İslamın Yüksek Siyaseti
İslam ülkeleri kendi içinde aile/şahıs/rejim/kabile/etnik oligarşinin ya da batının rahat vermediği kargaşanın içinden çıkamıyorlar
...
Eğer tearüf/bilişmek ve tevhid-i efkar/fikir birliği sağlanacak zemin hazırlanırsa, o zaman İslam’ın yüksek siyaseti/siyaset-i aliye-i İslamiye ortaya çıkar.
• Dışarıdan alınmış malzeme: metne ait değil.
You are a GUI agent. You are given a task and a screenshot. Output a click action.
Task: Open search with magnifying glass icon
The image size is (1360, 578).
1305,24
İslam Konferansı Örgütü’nün (İKÖ) bu manaya hizmet eden adımları, son zamanlardaki açılımları maalesef yeterli değil. İslam dünyasındaki dağınıklık düne göre iyi, ancak yaşanan süre/süreçler bazında incelendiğinde tatmin edici olmaktan uzak.
Neden?
Çünkü Bediüzzaman’ın ortaya koyduğu İslam’ın Yüksek Siyaseti henüz oluşmadı. Her biri kendi içinde ayrı bir aile/şahıs/rejim/kabile/etnik oligarşinin ya da batının rahat yüzü vermediği bir kargaşanın içinden çıkamıyorlar. Bir çırpınış var, ancak kendine gelecek noktada değil. Gelişmeler çağın hızıyla paralel gitmiyor. Mazlum milletlerin ağırlıklı olduğu İslam coğrafyasında, halkın gündemi medeni dünyayla baş edecek seviyede değil.
Tam bu noktada, en başta ne yapılmalı?
Ne tür adımlar atılmalı?
Bediüzzaman’a göre İslamın yüksek siyaseti ortaya konulmalı.
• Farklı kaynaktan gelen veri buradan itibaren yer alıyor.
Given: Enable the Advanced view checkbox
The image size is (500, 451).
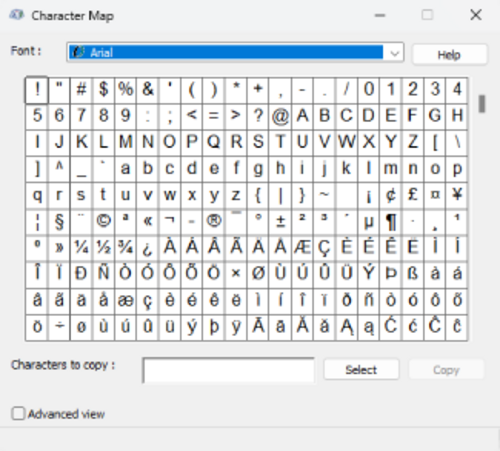Looking at the screenshot, I should point(18,414).
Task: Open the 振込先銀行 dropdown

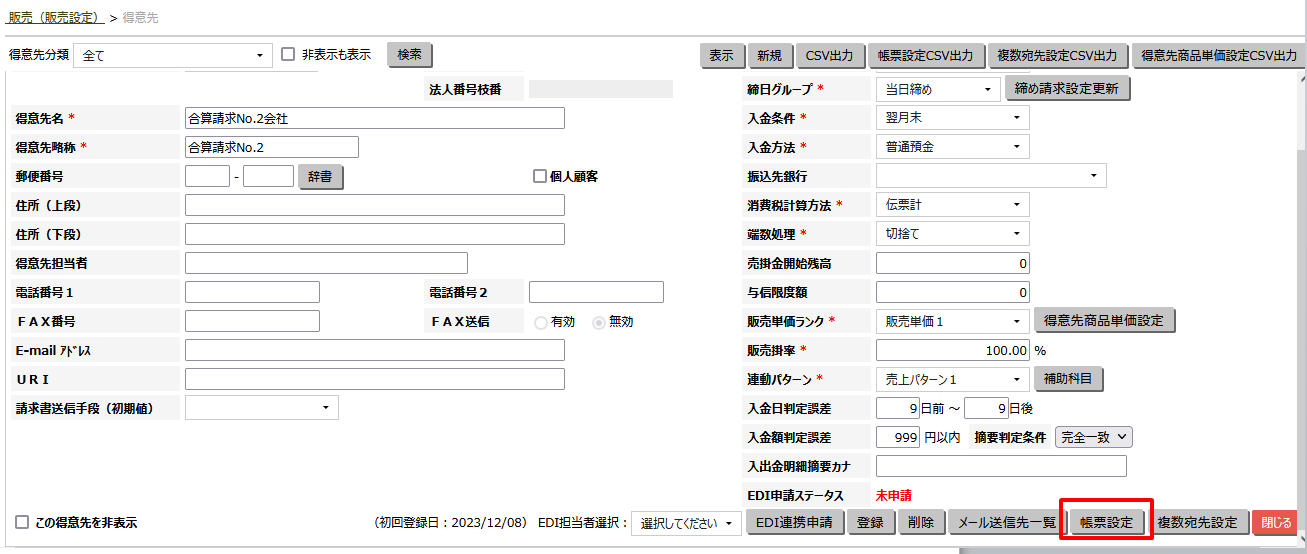Action: click(x=990, y=176)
Bu yüksek siyaset neyi kapsar?
Bütün Müslümanları ve İslam’ı alakadar eden gündemler, buna dayalı liderlik ve stratejiler belirlemek, politikalar geliştirmek, İslam dünyasının insan kaynaklarını bir araya toplamak, beyin gücünü ortak bir enerjiye dönüştürmek, İslam’ın yüksek siyasetine bir çerçeve çıkarabilir mi?